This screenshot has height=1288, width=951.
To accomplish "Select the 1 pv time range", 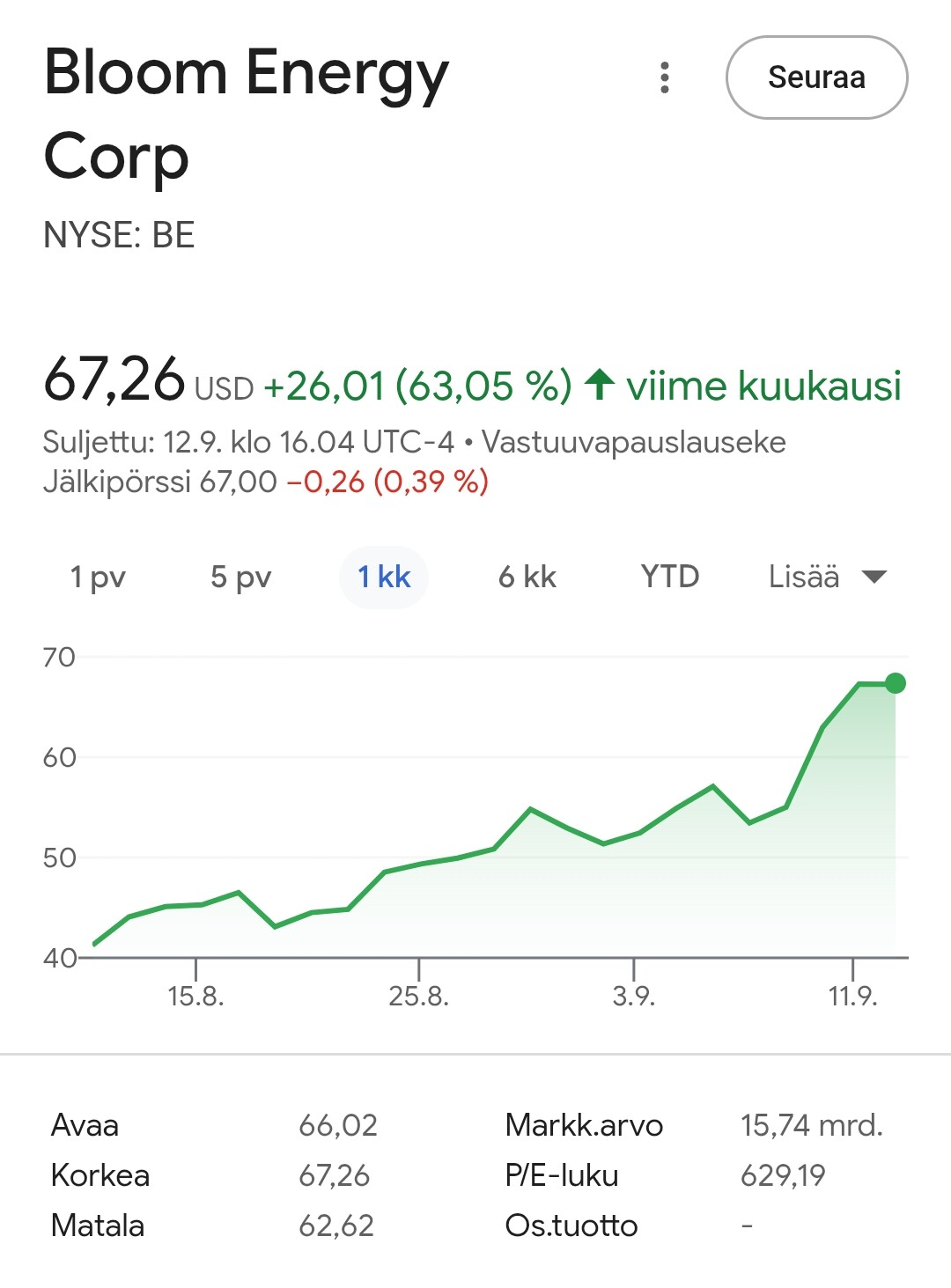I will click(98, 578).
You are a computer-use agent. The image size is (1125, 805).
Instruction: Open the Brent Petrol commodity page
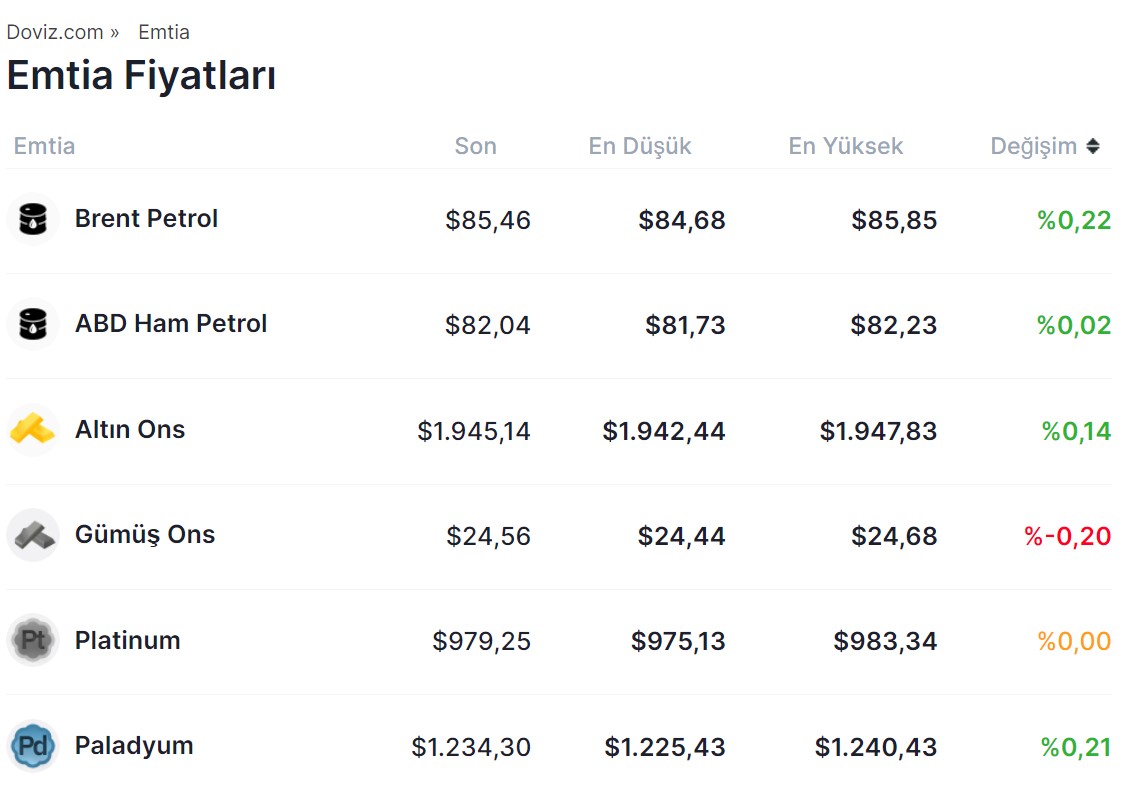pos(146,219)
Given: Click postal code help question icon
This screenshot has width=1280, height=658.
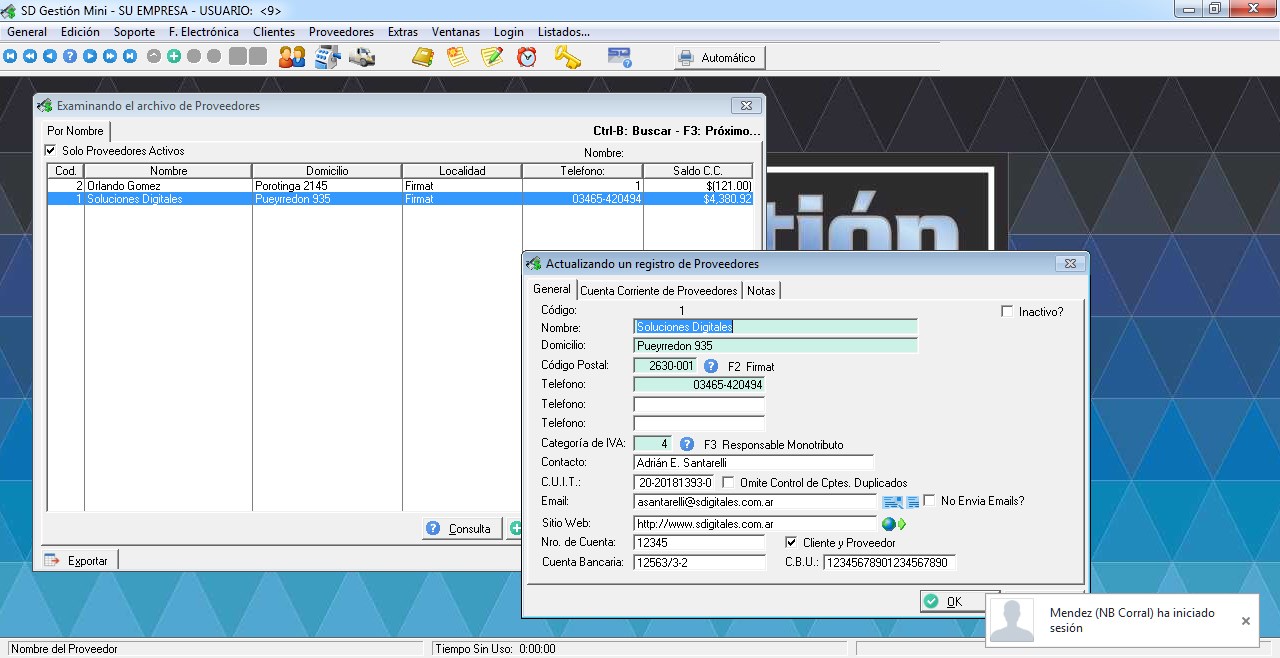Looking at the screenshot, I should tap(711, 366).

+--

Convert the entries into a JSON list of strings, starting at the line containing "You are a computer-use" and running through the end of the entries, both ends included. Give one string per line, skip blank lines, and leave the pictures out.

[
  "You are a computer-use agent. The image size is (1125, 805).",
  "Instruction: Open the Brent Petrol commodity page",
  "pos(146,219)",
  "Given: Click postal code help question icon",
  "This screenshot has width=1280, height=658.",
  "Looking at the screenshot, I should tap(711, 366)."
]